#### [Assigned task]
Only lines with the string "each" are wanted. Pull them out of the data.

#### [Given records]
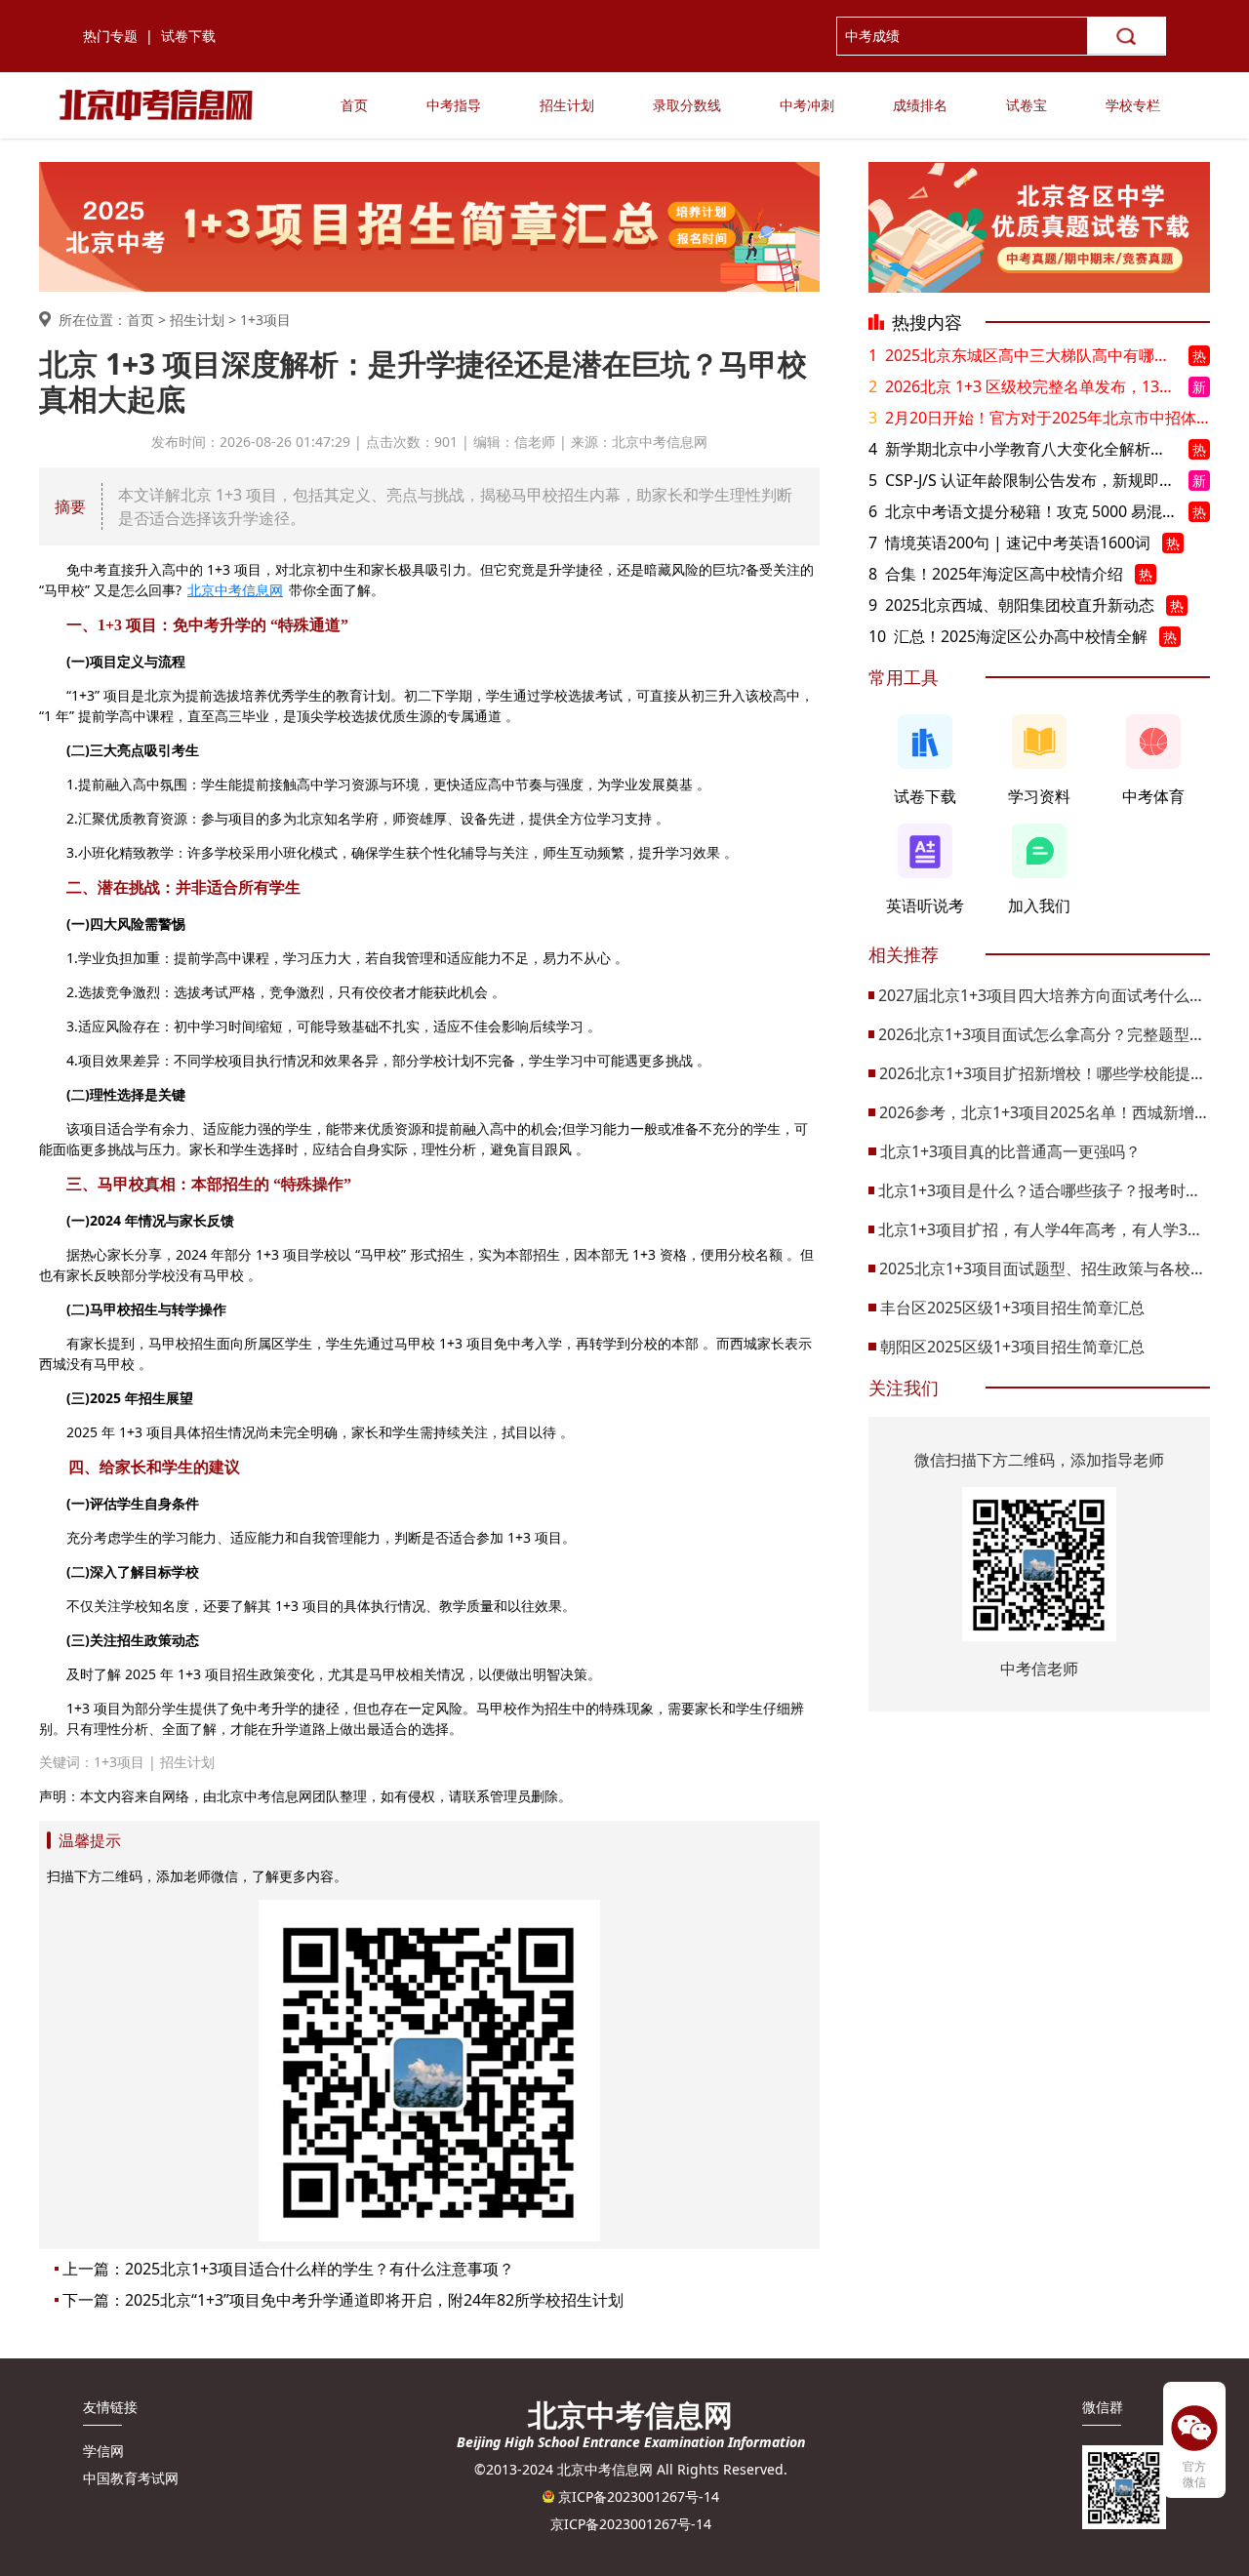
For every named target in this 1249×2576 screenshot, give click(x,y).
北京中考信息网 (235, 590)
* * *
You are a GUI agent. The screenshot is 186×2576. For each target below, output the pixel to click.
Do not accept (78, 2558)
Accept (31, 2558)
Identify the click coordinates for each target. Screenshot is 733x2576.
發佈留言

#### [Solution below]
You are a GUI agent. The screenshot is 186×2576. For each target below, output the pixel to click.
Identify the click coordinates for each target. Screenshot is 733x2576.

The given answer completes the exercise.